I'm not an expert, the following is all just guesswork -- I similarly found the original papers unenlightening wrt their motivation.
As you said, the mystery mainly lies in the motivation of the additional step: modding out the functions from $X^{k+1} \to R$ by the subcomplex of functions which disappear on the neighborhood of the diagonal.
First, let's justify looking at neighborhoods of a space. We know from Alexander duality the philosophy of looking at tautness of a subspace $U$ with respect to a space $Y$.
We look at neighborhood $N$ of $U$ in Y (by neighborhood, we mean a subset $N$ of $Y$ that contains $U$ in its interior). The intersection of two neighborhoods of $U$ in $Y$ will be another neighborhood of $U$ in $Y$, so this gives us a system of groups $\{H^q(N)\}$ where $N$ ranges over all neighborhoods of $U$ in $Y$.

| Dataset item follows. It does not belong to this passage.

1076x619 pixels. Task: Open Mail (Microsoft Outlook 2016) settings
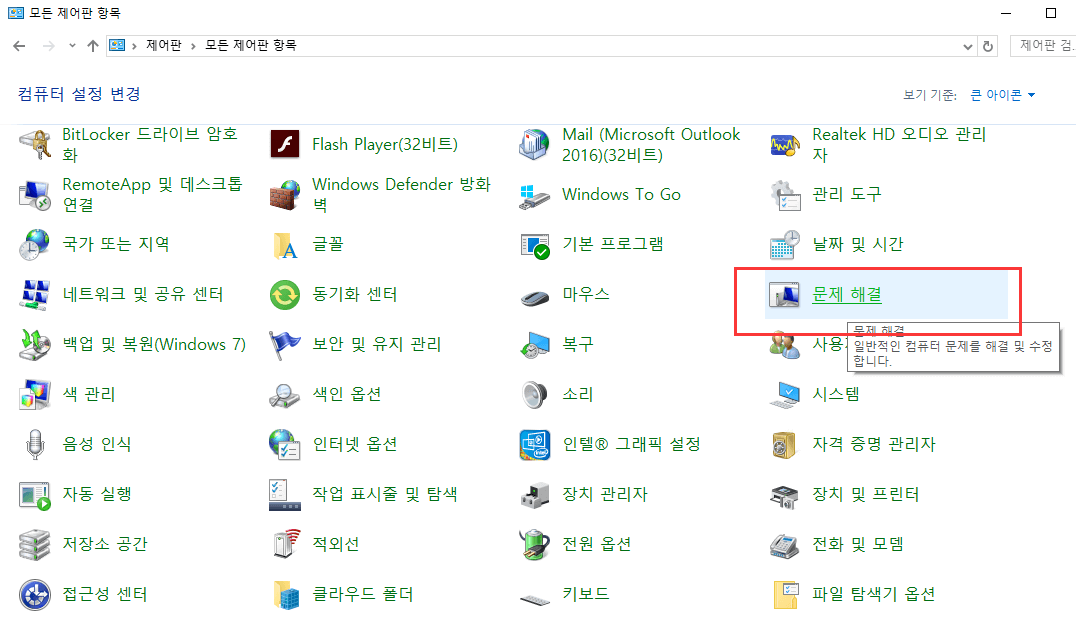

For each $N$, this gives us an inclusion $U \in N$, which induces a homomorphism $H^q(N) \to H^q(U)$. The subspace $U$ is said to be "tautly embedded" in $Y$ if this is an isomorphism for all $q$, all $N$, and all coefficient groups. Being taut implies that $U$ is compact and $Y$ is Hausdorff.
This gives us a hint: we are probably modding out by this subcomplex in order to deal with NON compact Hausdorff spaces.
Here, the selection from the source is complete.